▸ **Stored entries**:
--

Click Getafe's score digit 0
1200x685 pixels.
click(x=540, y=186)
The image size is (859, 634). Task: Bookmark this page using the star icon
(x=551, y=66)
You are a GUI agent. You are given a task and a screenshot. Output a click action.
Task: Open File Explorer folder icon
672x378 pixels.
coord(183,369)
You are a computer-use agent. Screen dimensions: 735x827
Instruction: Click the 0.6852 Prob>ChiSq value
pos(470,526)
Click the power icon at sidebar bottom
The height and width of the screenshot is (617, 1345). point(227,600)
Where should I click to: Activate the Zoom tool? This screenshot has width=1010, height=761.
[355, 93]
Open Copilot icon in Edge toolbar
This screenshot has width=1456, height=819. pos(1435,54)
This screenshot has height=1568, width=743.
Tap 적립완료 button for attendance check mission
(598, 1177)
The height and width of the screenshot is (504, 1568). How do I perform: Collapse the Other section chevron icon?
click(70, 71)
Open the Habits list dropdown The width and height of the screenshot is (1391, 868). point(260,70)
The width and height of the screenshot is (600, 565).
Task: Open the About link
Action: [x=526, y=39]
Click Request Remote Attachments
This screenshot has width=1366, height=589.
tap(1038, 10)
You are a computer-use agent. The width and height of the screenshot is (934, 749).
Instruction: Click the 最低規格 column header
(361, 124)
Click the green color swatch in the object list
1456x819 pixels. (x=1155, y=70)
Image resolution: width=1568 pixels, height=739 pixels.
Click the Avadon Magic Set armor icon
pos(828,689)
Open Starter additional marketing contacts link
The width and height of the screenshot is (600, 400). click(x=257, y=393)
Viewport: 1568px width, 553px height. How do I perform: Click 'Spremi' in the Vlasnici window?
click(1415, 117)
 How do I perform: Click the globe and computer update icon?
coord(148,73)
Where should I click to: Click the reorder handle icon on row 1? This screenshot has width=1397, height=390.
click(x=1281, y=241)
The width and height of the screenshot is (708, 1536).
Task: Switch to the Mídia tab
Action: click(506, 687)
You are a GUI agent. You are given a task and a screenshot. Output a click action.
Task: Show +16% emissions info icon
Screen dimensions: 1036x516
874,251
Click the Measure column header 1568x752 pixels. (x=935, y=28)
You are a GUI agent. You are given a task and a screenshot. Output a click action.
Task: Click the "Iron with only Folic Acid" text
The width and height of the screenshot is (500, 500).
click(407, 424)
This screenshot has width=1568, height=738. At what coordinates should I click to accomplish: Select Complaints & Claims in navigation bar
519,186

--

▸ **The exercise**:
Rewrite the entries from the line containing "Click the power icon at sidebar bottom" through the line containing "(598, 1177)", replacing "sidebar" with "side panel" and changing nothing else.

▸ **Task answer**:
Click the power icon at side panel bottom
The height and width of the screenshot is (617, 1345). point(227,600)
Where should I click to: Activate the Zoom tool? This screenshot has width=1010, height=761.
[355, 93]
Open Copilot icon in Edge toolbar
This screenshot has width=1456, height=819. pos(1435,54)
This screenshot has height=1568, width=743.
Tap 적립완료 button for attendance check mission
(598, 1177)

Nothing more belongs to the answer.